The result is the channel frog talk on YouTube, where Rebouças and a growing group of collaborators, even from outside Brazil, make animation clips with fun scientific content.
In them, scientifically accurate frogs sing mainly rock music, but also baião, viola moda and vaneira to report discoveries made at the Laboratory of Natural History of Brazilian Amphibians (LaHNAB), coordinated by professor Luis Felipe Toledofrom the Institute of Biology at the State University of Campinas (IB-Unicamp).
Rebouças is a postdoctoral fellow at LaHNAB, where he is one of the researchers in the project “The chytrid fungus in Brazil: from its origin to its consequences”, supported by FAPESP (São Paulo Research Foundation) and coordinated by Toledo.
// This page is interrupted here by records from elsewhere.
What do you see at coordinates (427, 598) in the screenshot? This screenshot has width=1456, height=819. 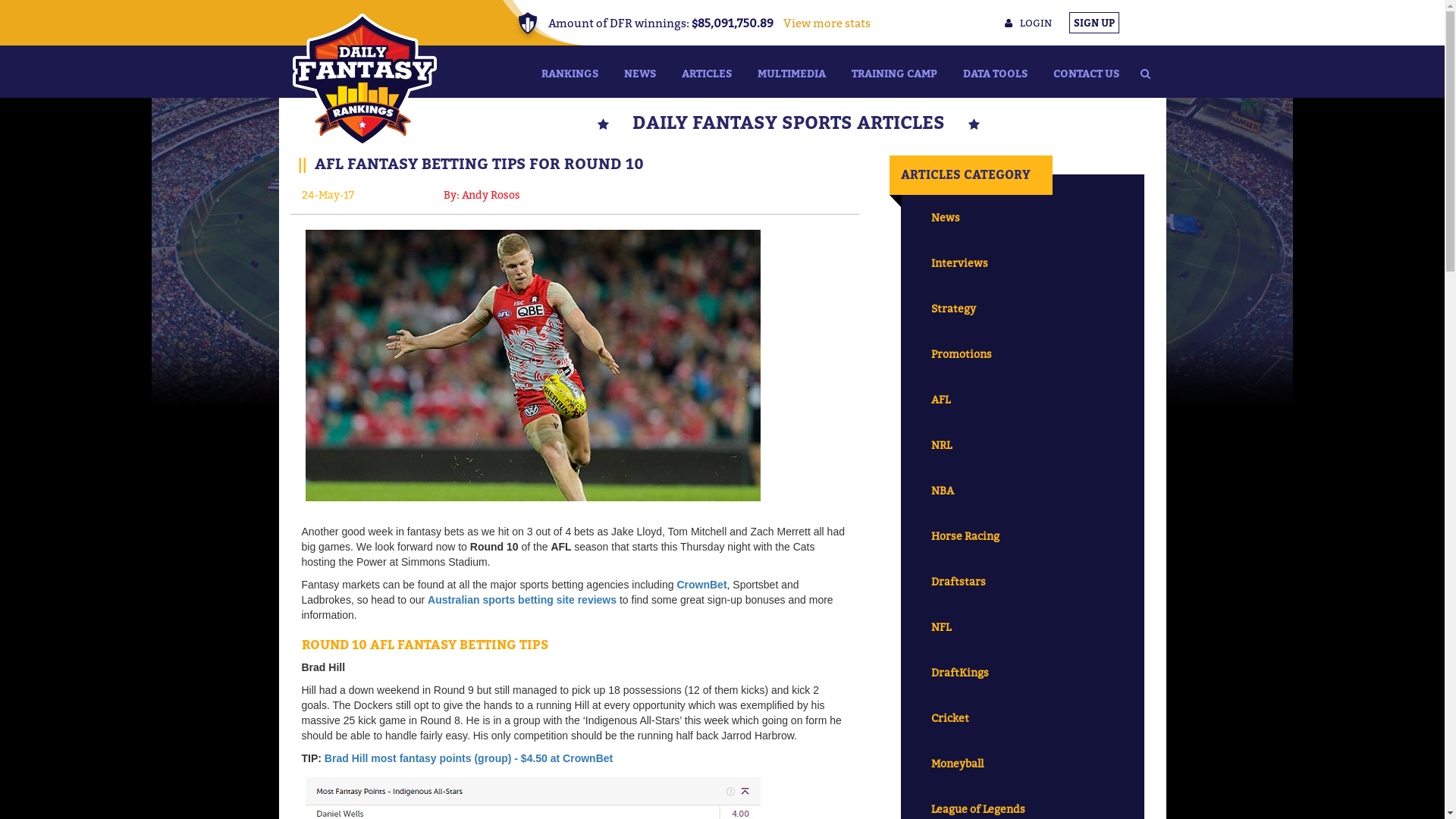 I see `'Australian sports betting site reviews'` at bounding box center [427, 598].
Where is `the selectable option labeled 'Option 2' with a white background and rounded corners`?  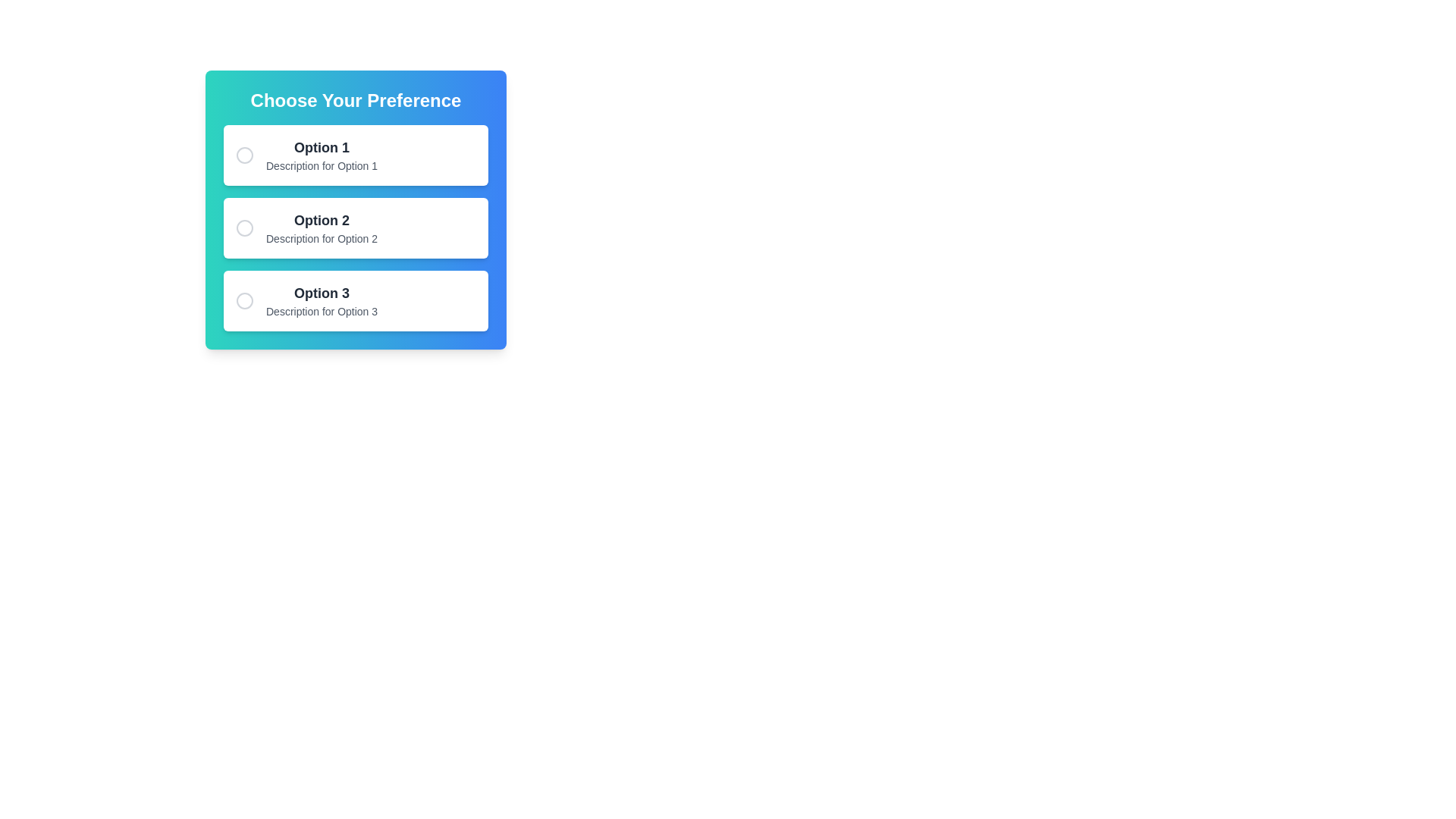
the selectable option labeled 'Option 2' with a white background and rounded corners is located at coordinates (355, 228).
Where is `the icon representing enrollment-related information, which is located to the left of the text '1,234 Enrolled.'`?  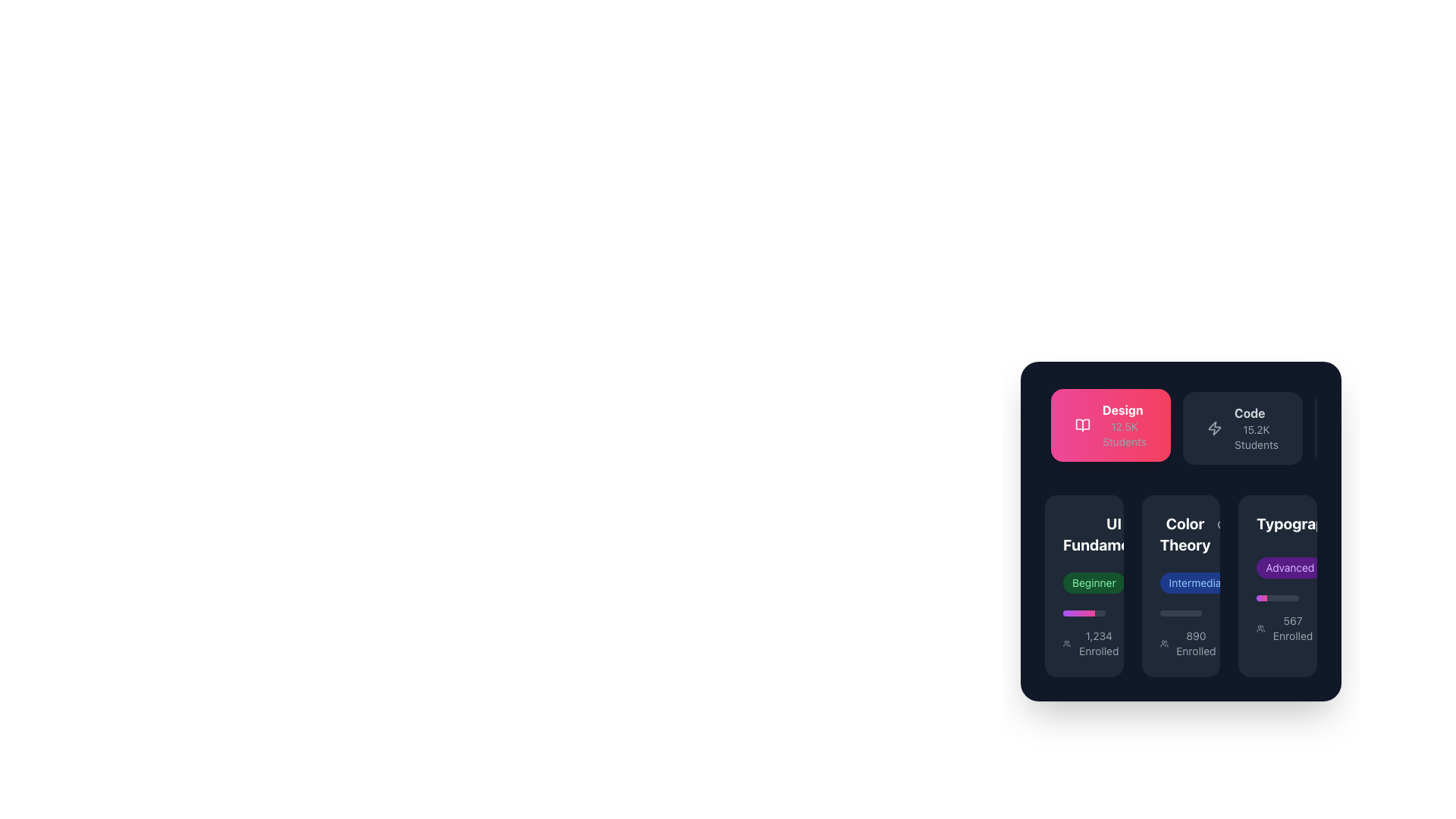 the icon representing enrollment-related information, which is located to the left of the text '1,234 Enrolled.' is located at coordinates (1066, 643).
“We had just published a job on the differences in sizes and vocalizations of frogs on islands when the Virtual March for Science took place. So I composed the Giant Toad Blues, I recorded all the instruments and called a colleague to record the voice. It was the starting point for the first video, which eventually led to a spike in hits on the article. I realized that I couldn’t stop”, says Rebouças, who has been drawing since childhood, but took an animation course before starting the channel.
“The channel promotes our work in a very well-done and fun way, while taking scientific information seriously. Now I receive videos of children singing the songs and, in a way, disseminating among other children and the non-academic public scientific knowledge that was once limited to scientists”, says Toledo.
From baião to meringue
Until the beginning of April 2022, the channel had ten clips. Five characters based on frog species common in Brazil take turns singing and playing the instruments.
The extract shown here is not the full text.